> **Record set**
== Segment start ==
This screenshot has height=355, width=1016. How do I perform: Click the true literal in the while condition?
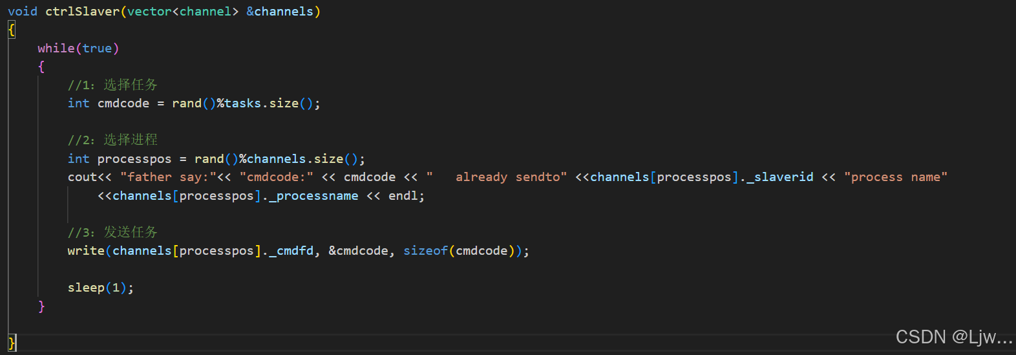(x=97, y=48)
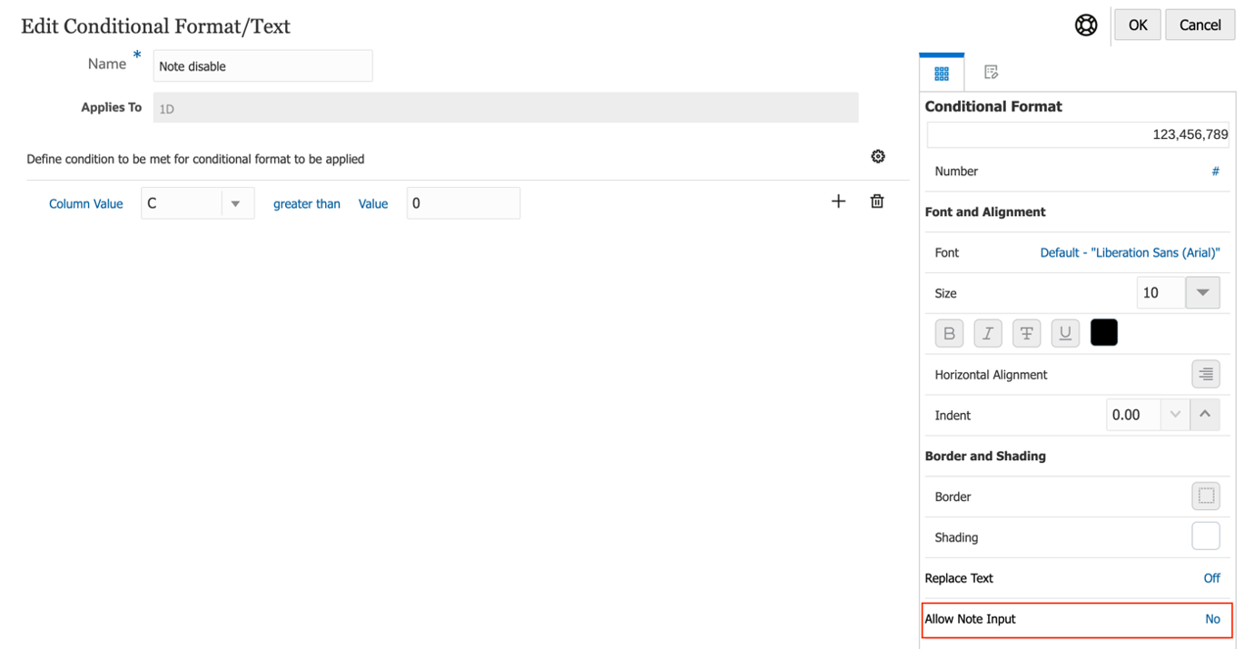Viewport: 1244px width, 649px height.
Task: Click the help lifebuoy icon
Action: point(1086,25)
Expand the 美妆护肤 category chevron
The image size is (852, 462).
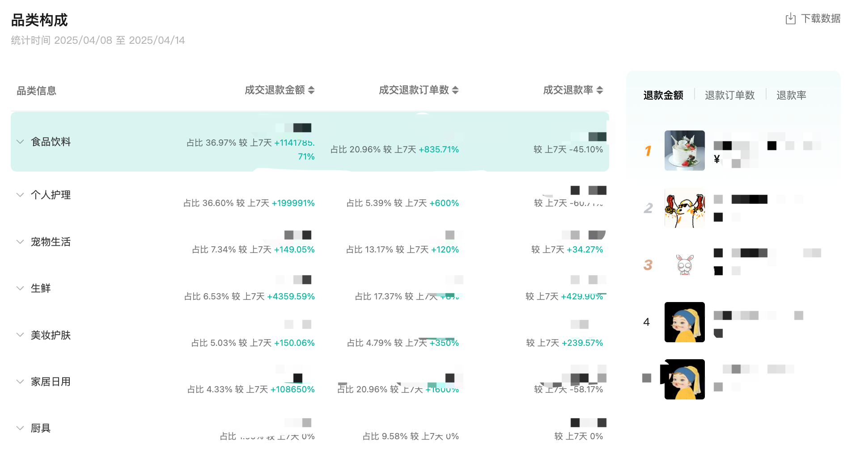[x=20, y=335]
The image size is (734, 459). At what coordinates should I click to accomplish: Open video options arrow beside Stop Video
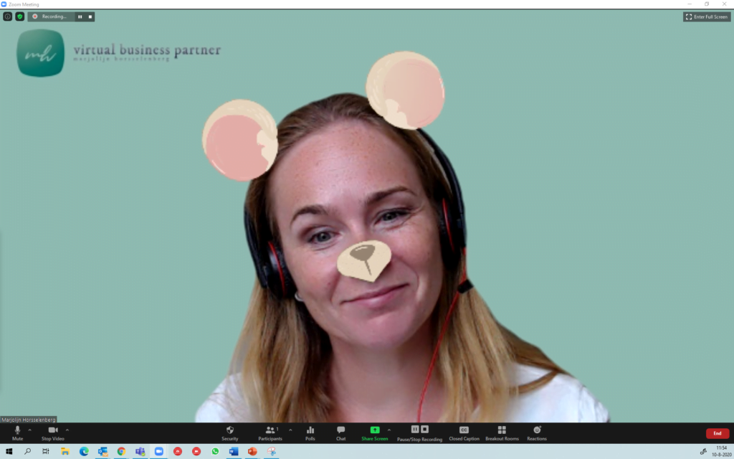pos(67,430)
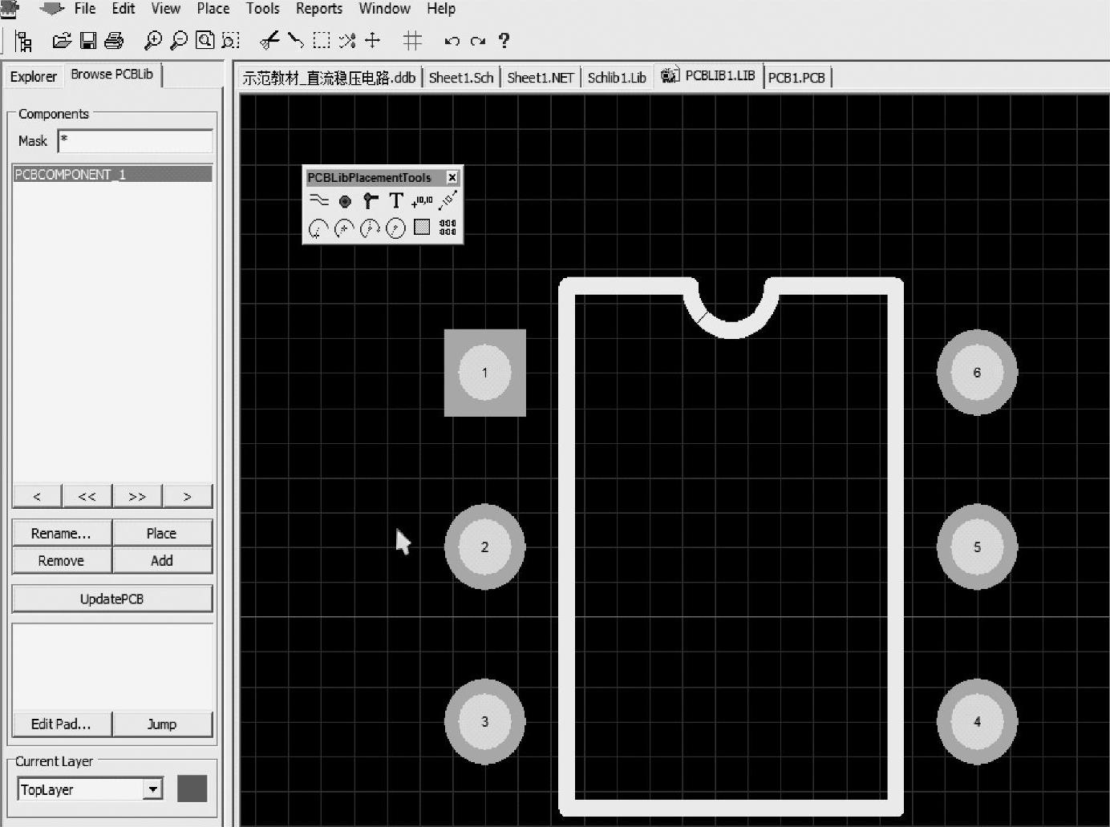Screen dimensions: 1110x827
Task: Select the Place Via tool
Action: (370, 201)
== Segment end ==
> **Task directions**
Give the listing again word for word, without its images.

> **Task solution**
This screenshot has height=355, width=1016. How do I perform: Click the true literal in the while condition?
(x=97, y=48)
Viewport: 1244px width, 649px height.
Task: Click the help lifebuoy icon
Action: point(1086,25)
Expand the 美妆护肤 category chevron
The image size is (852, 462).
[x=20, y=335]
The image size is (734, 459). At what coordinates should I click to accomplish: Open video options arrow beside Stop Video
pos(67,430)
Screen dimensions: 1110x827
Task: Select the Place Via tool
Action: (370, 201)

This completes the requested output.